- Genre: Comedy
- Starring: Pierre Angelo; Reynaldo Rossano; Carlos Espejel; Mariana Ochoa; Lisset; Alejandro Suárez; Héctor Sandarti;
- Country of origin: Mexico
- Original language: Spanish
- No. of seasons: 1
- No. of episodes: 12

Production
- Executive producer: Reynaldo López
- Production company: Televisa

Original release
- Network: Las Estrellas
- Release: 12 April – 28 June 2021

= Tic Tac Toc: El reencuentro =

Tic Tac Toc: El reencuentro is a Mexican comedy television series that premiered on Las Estrellas on 12 April 2021. The series is produced by Reynaldo López.
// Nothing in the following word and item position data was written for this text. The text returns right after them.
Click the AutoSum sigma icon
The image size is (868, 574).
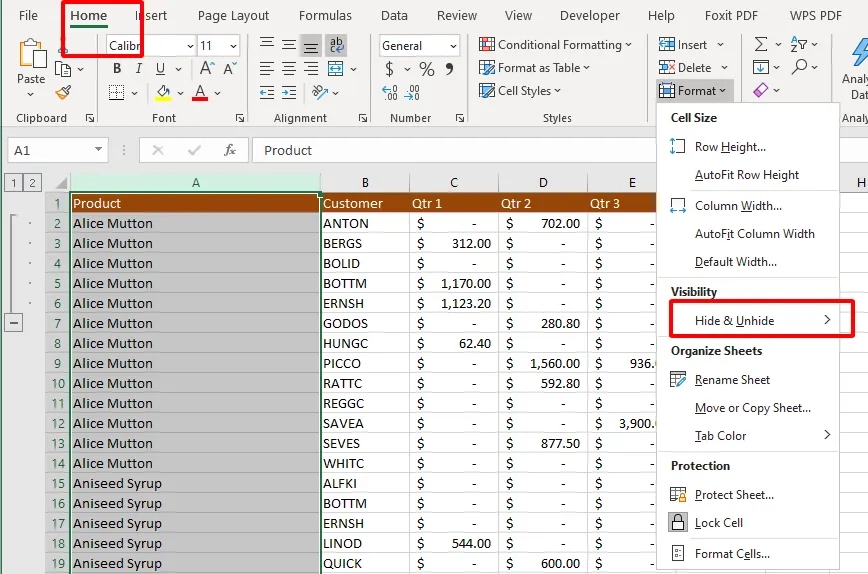[x=761, y=45]
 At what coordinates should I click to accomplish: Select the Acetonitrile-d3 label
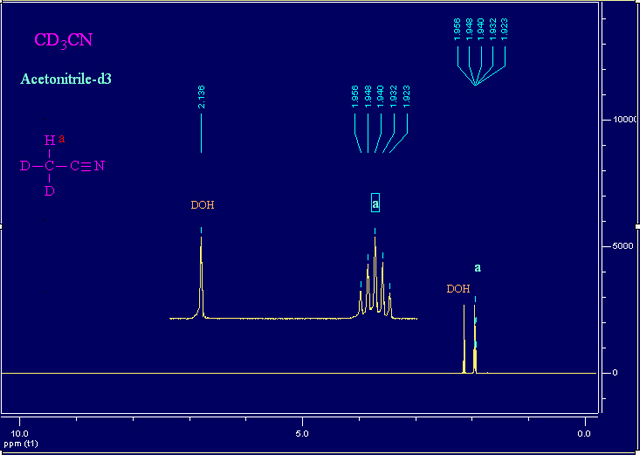(x=71, y=78)
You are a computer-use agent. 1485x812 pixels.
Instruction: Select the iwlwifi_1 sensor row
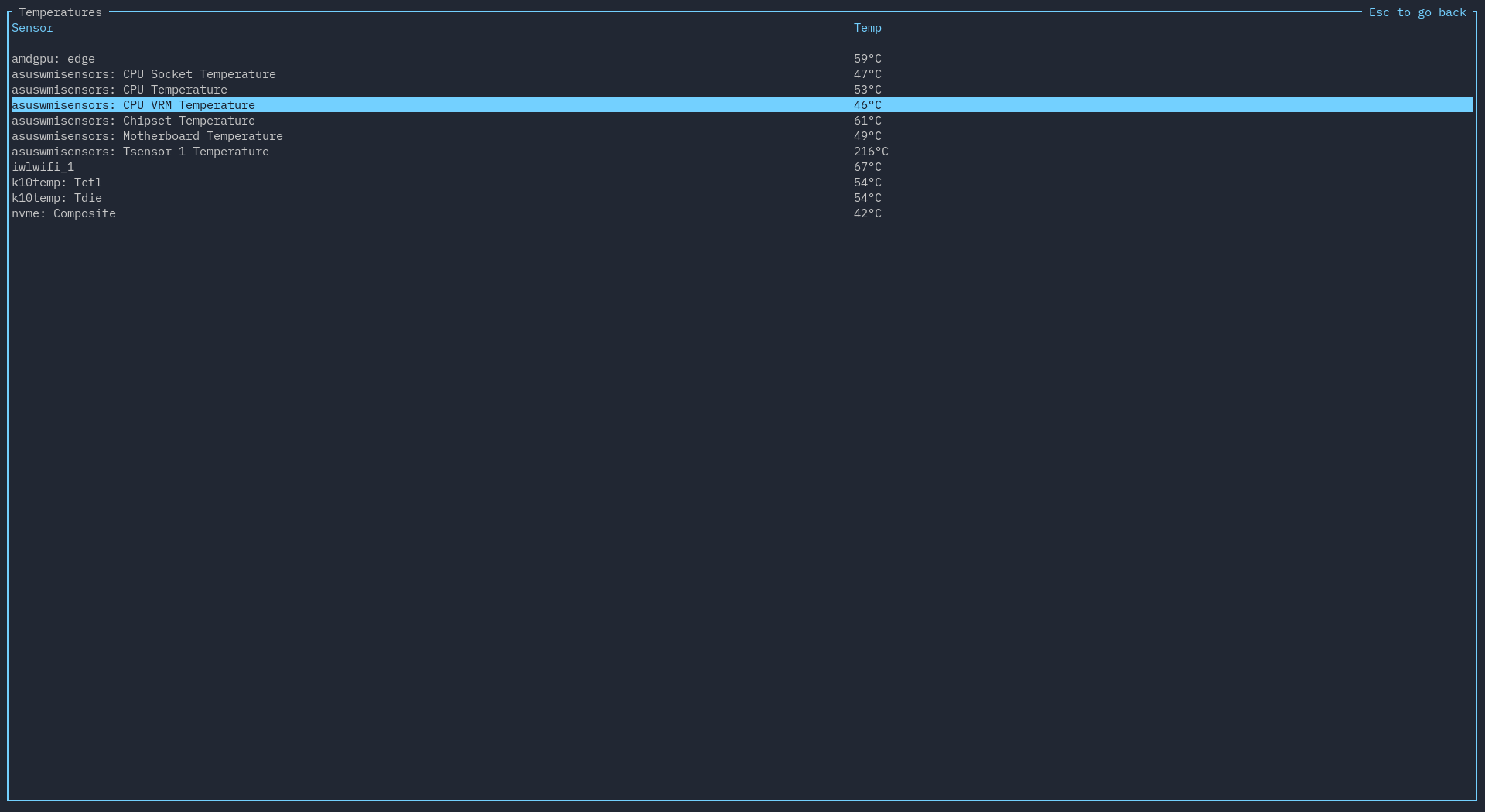43,167
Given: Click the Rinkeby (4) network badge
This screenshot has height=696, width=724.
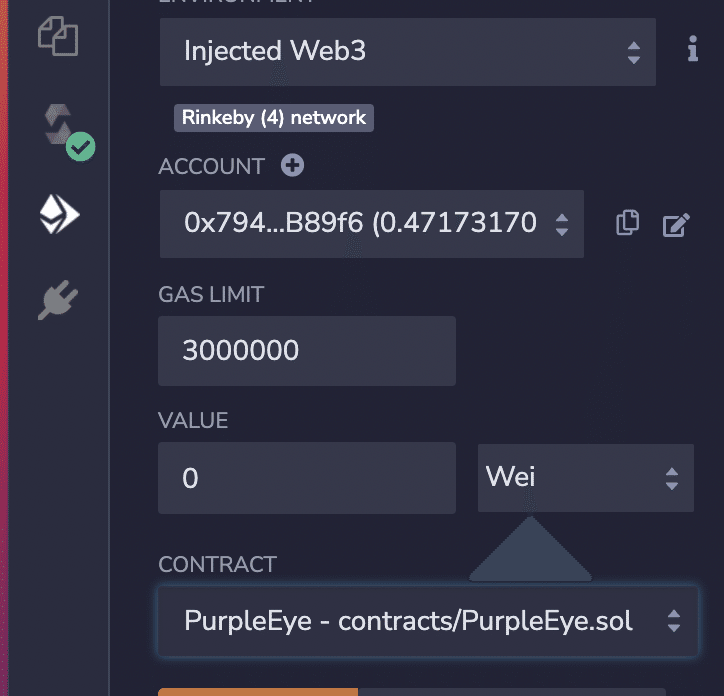Looking at the screenshot, I should click(x=274, y=118).
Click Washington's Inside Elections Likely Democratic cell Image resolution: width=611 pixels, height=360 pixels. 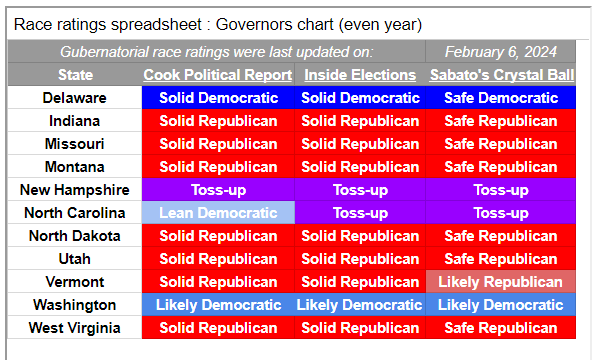click(360, 305)
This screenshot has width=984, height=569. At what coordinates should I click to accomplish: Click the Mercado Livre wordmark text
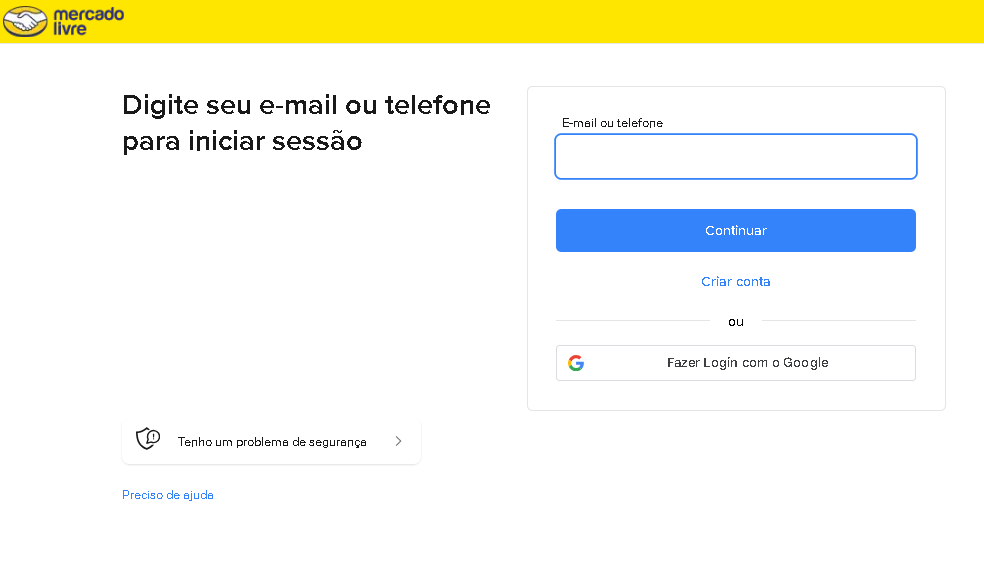pyautogui.click(x=88, y=21)
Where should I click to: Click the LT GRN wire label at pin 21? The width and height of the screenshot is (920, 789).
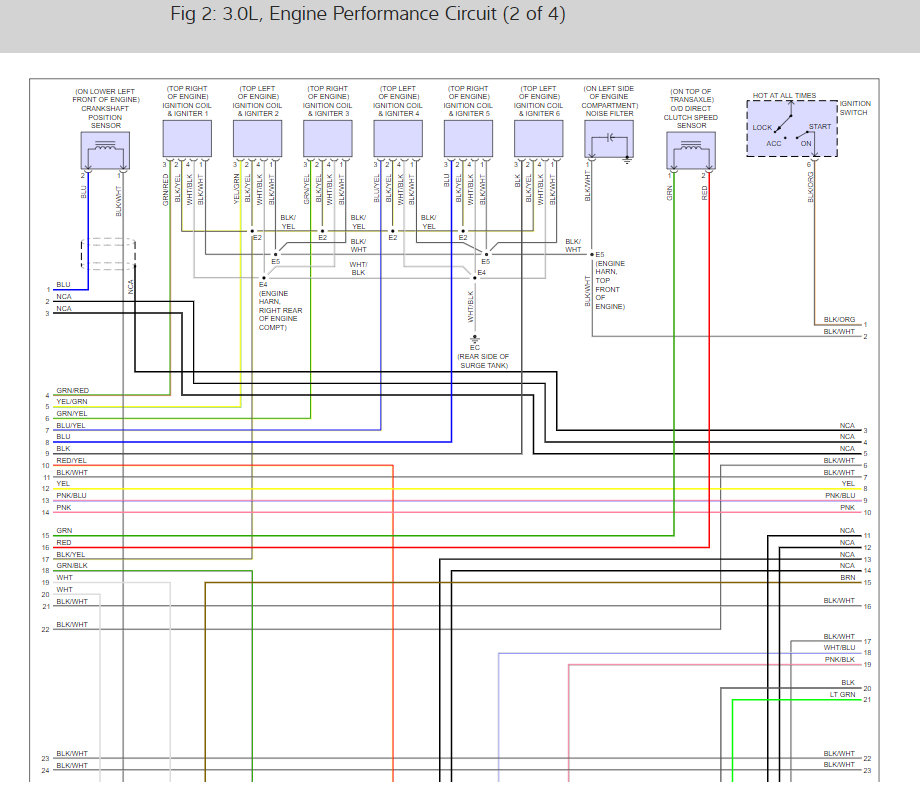(843, 695)
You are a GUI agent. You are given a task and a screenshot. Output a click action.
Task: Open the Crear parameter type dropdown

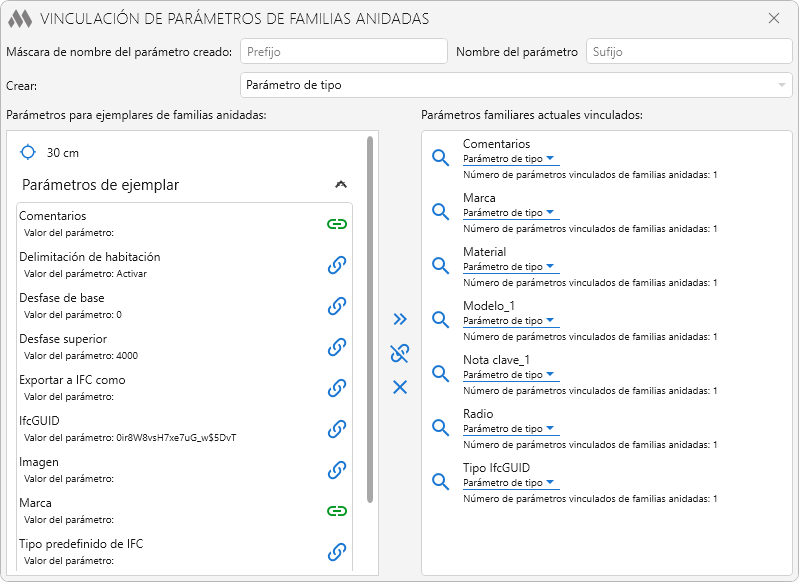(517, 85)
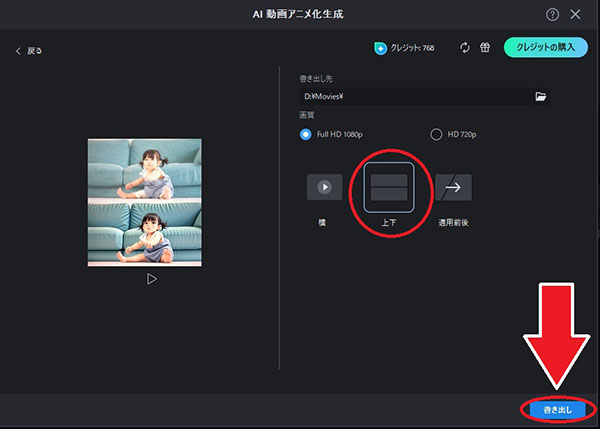The image size is (600, 429).
Task: Play the preview video below the thumbnail
Action: point(152,279)
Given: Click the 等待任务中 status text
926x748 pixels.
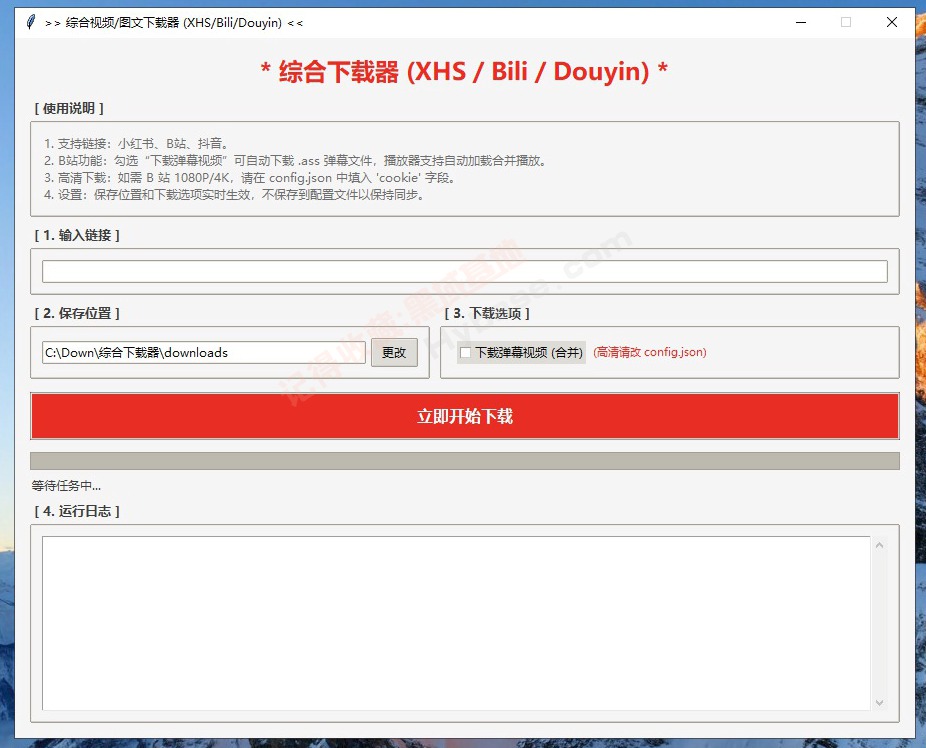Looking at the screenshot, I should point(58,484).
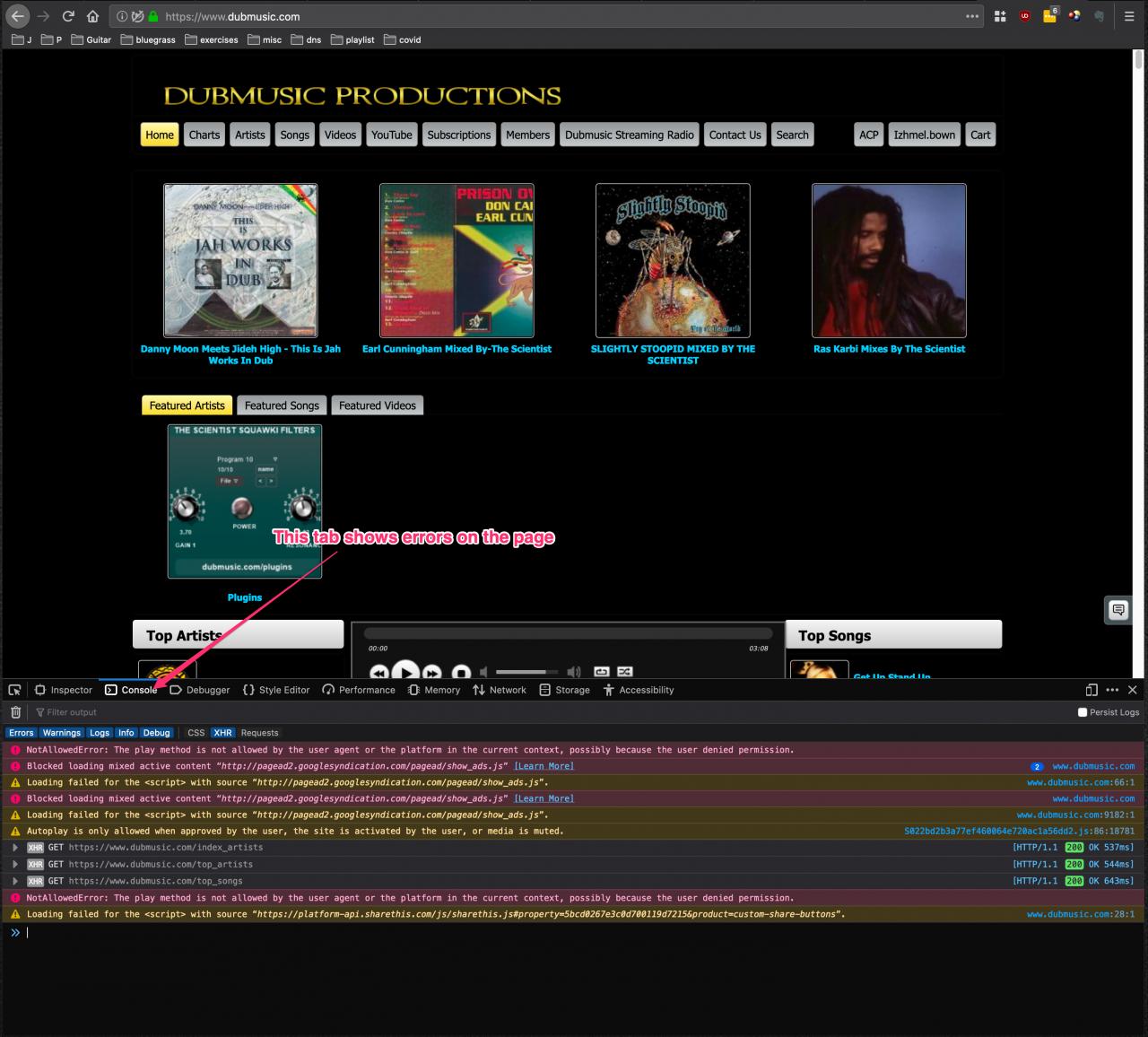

It stars Pierre Angelo, Reynaldo Rossano, Carlos Espejel, Mariana Ochoa, Lisset, Alejandro Suárez, and Héctor Sandarti. The series revolves around a popular musical group from the 1980s that seek to repeat their success 35 years later. Production of the series began on 17 March 2021.

== Plot ==
Tic Tac Toc was a children's music group that was famous and successful in the 1980s and, 35 years later, decide to organize a reunion. Natalia, Pierre, Reynaldo and Carlos at first join forces to raise funds to support one of their members who is in need of a surgical procedure. However, each member has their dark secrets and quiet goals that they intend to achieve through this reunion. Together they will try to regain the brilliance and success they had 35 years ago, while the fraudulent businessman Tito Gambino will try to exploit them for his own gain.

== Cast ==
- Pierre Angelo as Pierre
- Reynaldo Rossano as Reynaldo
- Carlos Espejel as Carlos
- Mariana Ochoa as Taís
- Lisset as Natalia
- Alejandro Suárez as Tito Gambino
- Héctor Sandarti as Gerardo

== Episodes ==

| No. | Title | Original release date |
| 1 | "El Reencuentro" | 12 April 2021 |
35 years after achieving great success in the 80's with the musical group Tic Tac Toc, Pierre, Carlos and Natalia join Reynaldo to help him raise funds for a surgical procedure.
| 2 | "El jingle" | 19 April 2021 |
Tito Gambino tells Pierre, Carlos, Reynaldo and Natalia that they must record a jingle with the help of Claudio Yarto. No one wants to do it, but there is a contract involved.
| 3 | "Sexting" | 26 April 2021 |
Natalia tries to revive the flame of passion with her husband, Reynaldo advises her to send sexy videos, but one of these ends up in Carlos' hands, unleashing a whole mess.
| 4 | "Destino Final" | 3 May 2021 |
Reynaldo believes that his life is in danger, because of a superstition due to an old photograph, which would indicate that he would be the second to die. Pierre wants to put on a play of Grease.
| 5 | "Novia Peligrosa" | 10 May 2021 |
Don Tito gets the group to appear on a television show, but first they must have their playback ready. Isabella wants to formalize her relationship with Carlos, but he discovers something scary.
| 6 | "La Cornisa" | 17 May 2021 |
Carlos gets stuck on the ledge of his window. Pierre makes the press believe that Carlos wants to kill himself instead of helping him. Reynaldo loses his memory and Natalia and Tito try to help him recover it.
| 7 | "El Lanzamiento" | 24 May 2021 |
Carlos is worried about paying the rent for his school, but Don Tito has the idea of launching "Tic Tac Toc" there in the middle of a quinceañera party.
| 8 | "La Candidata" | 31 May 2021 |
Don Tito convinces the Tic Tac Toc group to support the candidate Mimí Galván in the presentation of her campaign, but she turns out to be a famous ex-friend who everyone hates.
| 9 | "Cambio de look" | 7 June 2021 |
Don Tito wants to change the image of Tic tac toc, so he hires image designer Edy Smol. The group celebrates Reynaldo's birthday by bringing in magician Rody as a surprise.
| 10 | "El Santuario" | 14 June 2021 |
Carlos prepares his apartment for a romantic date with Maya, but is interrupted by all the members of Tic Tac Toc and other people.
| 11 | "San Canuto" | 21 June 2021 |
Tito Gambino gets the group a performance in San Canuto, but Leobardo, the town mayor and friend of Tito, is said to be a stalker.
| 12 | "La Gira" | 28 June 2021 |
Taís returns with his former bandmates and offers them a tour, at first they are not very convinced, but the concert with Kabah turns out to be a success.